This is a color—a heathery mixture of colors, actually, mostly blue-green-rust. It was devised by an early Lord Lovat, who had tweeds made to match the color of the autumn landscape around his estate to serve as hunting clothes. This was one of the first uses of human camouflage. And it influenced the uniforms of the world's military. Lovat is one of this fall's most popular colors for men's and women's country tweeds.

Cording and Co. Ltd., a London firm, made up the first Newmarket boots in the 1890s as waterproof protection for racehorse trainers and farmers and named them after the famous Newmarket training grounds. The outside shell is canvas, the inside leather, with rubber sandwiched between. Miller's, a New York harness shop, has the original Newmarkets ($72 for men, $68 for women). A new version made of rubber and canvas costs $20 for men, $18 for women. The one illustrated above has a black-patent mudguard. It is by Golo and costs $23. It is perfect for sloshing through wet country anywhere or for comfortable wear at frosty football games.

In the 1880s the Duke of Norfolk devised a belted hunting suit that had box pleats of the same fabric over each shoulder. These served as extra support for bellows pockets full of shells. There was also a central inverted box pleat in the back for shooting freedom. The design of the Norfolk has had its moments of popularity with American men, particularly in the early 1900s. This fall, once more, it is back as the most sporting of sport jackets (see Sporting Look).

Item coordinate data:
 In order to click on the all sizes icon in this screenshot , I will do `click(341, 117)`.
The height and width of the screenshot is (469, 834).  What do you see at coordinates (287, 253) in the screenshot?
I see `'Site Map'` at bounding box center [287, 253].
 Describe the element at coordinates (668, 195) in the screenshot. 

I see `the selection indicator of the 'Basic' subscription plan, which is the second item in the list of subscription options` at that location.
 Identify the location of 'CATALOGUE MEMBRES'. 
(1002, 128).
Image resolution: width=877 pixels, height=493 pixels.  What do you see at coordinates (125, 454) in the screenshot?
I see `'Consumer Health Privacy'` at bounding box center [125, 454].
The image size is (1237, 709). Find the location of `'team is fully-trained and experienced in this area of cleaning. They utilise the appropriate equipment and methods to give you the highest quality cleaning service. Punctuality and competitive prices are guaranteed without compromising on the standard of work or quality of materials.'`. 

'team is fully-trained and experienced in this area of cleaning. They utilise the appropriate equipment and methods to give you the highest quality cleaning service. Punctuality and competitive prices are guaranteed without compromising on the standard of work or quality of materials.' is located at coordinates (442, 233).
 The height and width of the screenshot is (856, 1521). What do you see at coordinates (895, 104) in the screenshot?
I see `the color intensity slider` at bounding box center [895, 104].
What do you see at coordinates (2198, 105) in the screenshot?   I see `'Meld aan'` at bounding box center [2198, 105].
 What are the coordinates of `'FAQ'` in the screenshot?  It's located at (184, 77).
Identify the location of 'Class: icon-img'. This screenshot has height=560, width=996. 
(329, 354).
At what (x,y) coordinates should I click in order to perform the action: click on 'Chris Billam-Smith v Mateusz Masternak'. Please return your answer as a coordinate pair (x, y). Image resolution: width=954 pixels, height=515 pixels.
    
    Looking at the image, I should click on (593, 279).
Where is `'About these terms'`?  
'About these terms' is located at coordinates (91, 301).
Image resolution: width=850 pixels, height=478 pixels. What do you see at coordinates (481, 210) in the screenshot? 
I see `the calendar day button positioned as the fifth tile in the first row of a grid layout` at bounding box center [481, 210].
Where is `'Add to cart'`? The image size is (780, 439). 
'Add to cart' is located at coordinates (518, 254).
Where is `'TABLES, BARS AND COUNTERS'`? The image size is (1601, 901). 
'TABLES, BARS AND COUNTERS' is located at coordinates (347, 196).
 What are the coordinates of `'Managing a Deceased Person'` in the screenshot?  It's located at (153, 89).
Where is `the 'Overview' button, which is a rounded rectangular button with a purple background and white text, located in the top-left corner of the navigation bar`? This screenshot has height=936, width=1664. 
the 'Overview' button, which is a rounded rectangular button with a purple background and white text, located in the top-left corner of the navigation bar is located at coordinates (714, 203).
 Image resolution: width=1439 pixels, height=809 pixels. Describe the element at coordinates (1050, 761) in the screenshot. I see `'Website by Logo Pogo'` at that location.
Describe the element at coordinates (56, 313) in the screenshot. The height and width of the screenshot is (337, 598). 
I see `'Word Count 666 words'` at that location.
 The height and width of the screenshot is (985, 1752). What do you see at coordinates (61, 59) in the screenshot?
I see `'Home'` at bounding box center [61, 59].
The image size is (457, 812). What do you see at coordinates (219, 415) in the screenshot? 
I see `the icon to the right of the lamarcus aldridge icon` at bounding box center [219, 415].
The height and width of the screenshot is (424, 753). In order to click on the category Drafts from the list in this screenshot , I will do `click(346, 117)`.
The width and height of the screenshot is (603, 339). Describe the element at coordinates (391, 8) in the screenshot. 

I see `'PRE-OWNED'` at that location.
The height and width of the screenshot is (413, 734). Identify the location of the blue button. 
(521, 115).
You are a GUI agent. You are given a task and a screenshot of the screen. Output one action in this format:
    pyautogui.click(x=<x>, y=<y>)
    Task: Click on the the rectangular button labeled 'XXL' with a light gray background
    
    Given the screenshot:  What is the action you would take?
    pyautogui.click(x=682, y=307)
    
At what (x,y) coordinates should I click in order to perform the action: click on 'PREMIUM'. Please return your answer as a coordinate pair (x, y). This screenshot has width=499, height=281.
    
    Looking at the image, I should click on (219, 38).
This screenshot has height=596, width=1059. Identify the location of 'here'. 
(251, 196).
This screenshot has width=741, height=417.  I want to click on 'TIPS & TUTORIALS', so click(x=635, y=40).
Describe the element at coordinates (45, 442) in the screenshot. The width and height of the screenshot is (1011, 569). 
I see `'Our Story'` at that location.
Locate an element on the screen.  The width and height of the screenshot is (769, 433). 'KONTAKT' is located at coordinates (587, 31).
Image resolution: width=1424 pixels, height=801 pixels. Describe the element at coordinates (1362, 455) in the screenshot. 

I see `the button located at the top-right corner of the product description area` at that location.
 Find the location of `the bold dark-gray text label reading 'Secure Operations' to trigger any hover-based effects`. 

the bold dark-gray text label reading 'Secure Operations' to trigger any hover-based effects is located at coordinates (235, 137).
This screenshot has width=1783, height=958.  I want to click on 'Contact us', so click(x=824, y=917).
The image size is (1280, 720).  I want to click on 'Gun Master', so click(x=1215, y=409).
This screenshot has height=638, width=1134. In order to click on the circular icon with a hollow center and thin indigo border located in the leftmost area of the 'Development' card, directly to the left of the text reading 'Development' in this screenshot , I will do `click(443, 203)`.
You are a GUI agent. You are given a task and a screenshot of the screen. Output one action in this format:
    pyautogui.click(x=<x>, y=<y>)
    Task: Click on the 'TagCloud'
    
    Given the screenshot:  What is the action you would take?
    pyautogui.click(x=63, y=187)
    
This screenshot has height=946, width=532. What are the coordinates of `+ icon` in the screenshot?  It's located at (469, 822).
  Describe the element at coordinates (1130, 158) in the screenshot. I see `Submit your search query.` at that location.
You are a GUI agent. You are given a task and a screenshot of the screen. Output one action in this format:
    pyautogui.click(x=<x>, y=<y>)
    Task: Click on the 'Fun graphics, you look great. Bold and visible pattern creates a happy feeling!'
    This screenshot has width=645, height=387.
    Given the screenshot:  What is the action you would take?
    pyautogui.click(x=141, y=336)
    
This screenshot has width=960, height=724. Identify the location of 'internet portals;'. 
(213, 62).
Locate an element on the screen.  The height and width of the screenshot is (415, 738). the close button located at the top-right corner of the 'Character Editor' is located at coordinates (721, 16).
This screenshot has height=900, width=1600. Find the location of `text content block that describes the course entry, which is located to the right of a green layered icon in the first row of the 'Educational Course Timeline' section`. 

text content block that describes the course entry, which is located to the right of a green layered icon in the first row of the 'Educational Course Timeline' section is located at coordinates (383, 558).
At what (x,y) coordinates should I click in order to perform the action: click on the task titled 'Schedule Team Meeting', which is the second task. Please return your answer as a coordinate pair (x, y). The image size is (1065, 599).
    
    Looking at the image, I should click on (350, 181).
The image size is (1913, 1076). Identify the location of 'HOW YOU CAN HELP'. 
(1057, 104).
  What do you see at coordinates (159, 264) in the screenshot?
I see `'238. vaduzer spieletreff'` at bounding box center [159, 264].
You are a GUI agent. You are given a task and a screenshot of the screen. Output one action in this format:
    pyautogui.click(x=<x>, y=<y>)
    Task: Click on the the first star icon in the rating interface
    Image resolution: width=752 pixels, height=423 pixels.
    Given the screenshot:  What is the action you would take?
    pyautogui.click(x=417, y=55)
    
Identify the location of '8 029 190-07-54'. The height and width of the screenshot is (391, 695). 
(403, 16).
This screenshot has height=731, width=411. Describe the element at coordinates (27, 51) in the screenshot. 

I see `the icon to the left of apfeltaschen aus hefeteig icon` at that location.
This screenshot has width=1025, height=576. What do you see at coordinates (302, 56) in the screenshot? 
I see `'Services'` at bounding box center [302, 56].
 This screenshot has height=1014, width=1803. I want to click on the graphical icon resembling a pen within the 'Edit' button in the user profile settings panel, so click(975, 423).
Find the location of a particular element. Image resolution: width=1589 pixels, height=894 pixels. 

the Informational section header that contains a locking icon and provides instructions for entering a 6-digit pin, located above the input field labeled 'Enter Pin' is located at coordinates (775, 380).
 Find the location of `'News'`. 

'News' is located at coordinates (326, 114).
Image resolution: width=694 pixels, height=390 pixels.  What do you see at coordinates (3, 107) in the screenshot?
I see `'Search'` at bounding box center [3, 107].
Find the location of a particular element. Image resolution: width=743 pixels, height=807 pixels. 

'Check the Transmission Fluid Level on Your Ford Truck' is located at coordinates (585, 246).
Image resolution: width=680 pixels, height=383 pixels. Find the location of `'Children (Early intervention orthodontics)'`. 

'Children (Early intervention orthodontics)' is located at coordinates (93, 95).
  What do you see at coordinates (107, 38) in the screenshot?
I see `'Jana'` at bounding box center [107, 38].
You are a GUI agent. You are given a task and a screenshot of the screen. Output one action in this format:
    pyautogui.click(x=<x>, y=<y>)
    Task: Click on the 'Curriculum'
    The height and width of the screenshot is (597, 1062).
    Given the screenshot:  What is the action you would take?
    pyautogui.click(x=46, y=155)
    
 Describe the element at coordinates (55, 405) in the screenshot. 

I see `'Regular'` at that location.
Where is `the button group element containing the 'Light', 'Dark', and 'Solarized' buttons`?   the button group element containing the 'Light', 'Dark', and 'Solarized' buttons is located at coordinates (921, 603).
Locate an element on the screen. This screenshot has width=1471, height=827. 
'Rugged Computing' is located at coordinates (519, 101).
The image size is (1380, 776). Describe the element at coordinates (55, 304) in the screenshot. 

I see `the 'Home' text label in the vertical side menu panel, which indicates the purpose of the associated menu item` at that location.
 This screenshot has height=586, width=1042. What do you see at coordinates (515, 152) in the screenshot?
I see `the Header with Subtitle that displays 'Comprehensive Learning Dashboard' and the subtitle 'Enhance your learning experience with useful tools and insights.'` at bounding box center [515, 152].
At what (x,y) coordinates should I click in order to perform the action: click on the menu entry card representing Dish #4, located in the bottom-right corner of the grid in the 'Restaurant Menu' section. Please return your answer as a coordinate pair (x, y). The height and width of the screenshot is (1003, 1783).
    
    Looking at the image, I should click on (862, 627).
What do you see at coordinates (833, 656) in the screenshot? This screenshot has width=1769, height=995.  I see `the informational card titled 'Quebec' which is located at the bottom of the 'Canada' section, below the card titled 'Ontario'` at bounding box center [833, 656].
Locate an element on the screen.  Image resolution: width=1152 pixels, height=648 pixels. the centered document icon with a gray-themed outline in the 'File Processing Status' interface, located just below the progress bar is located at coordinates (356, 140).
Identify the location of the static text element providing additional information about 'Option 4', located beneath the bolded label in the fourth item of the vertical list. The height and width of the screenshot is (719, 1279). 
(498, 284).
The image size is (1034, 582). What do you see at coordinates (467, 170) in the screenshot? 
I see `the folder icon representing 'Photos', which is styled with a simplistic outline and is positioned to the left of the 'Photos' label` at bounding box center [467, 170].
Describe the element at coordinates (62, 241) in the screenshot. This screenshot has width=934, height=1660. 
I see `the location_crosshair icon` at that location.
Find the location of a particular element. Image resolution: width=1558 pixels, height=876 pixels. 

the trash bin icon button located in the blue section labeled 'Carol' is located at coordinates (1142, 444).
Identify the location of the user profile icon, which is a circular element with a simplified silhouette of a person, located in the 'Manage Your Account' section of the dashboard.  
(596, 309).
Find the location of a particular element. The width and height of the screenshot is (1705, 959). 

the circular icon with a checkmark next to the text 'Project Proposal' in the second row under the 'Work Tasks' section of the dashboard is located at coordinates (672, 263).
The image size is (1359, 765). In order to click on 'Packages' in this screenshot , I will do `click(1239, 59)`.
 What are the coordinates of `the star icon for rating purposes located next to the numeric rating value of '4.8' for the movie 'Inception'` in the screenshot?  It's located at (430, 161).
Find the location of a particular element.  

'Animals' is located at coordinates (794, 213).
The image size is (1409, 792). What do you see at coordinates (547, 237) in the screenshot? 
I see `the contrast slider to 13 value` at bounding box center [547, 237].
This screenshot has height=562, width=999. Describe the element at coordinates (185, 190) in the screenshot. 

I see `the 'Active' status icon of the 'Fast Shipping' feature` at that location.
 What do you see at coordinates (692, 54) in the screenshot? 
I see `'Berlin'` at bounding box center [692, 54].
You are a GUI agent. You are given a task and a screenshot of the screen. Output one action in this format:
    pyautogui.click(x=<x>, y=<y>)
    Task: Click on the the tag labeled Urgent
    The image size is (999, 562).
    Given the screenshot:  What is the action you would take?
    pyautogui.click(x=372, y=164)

» What you will do
1. Extract the stretch from "Cording and Co." through "frosty football games." in the passage on country clothing.
2. Write what comes next in the passage on country clothing, starting after its final sentence.
The records aren't needed for any of this.

» Response list
1.
Cording and Co. Ltd., a London firm, made up the first Newmarket boots in the 1890s as waterproof protection for racehorse trainers and farmers and named them after the famous Newmarket training grounds. The outside shell is canvas, the inside leather, with rubber sandwiched between. Miller's, a New York harness shop, has the original Newmarkets ($72 for men, $68 for women). A new version made of rubber and canvas costs $20 for men, $18 for women. The one illustrated above has a black-patent mudguard. It is by Golo and costs $23. It is perfect for sloshing through wet country anywhere or for comfortable wear at frosty football games.

2.
Lord Raglan, British commander during the Crimean War, converted a service blanket into a capelike coat as a shield against icy weather. He had lost an arm at Waterloo, and the garment, for him, was much more comfortable than stiffly tailored military overcoats. The design was further perfected and developed into a coat in which the seaming of the sleeves, instead of being set in at the shoulder, extended to the collar line (above). The design has been used ever since, particularly for rainwear and sporting topcoats, which are often reversible. One of the best of this fall's raglans is in sand-colored whipcord, lined in a bright tartan. It is made in England by Driway Weathercoats, Ltd., and it costs about $95.

This is the name for the girth of a racing saddle, often made of strong webbing, striped in the colors of a stable. The webbing, the leathers and the brasses have been adapted for belts worn with riding breeches. And now the surcingle is one of this fall's best-selling sports belts—for pedestrians as well as equestrians. The one illustrated (above) is from Canterbury, an American firm that has its surcingle belts made for them in England. They are $4.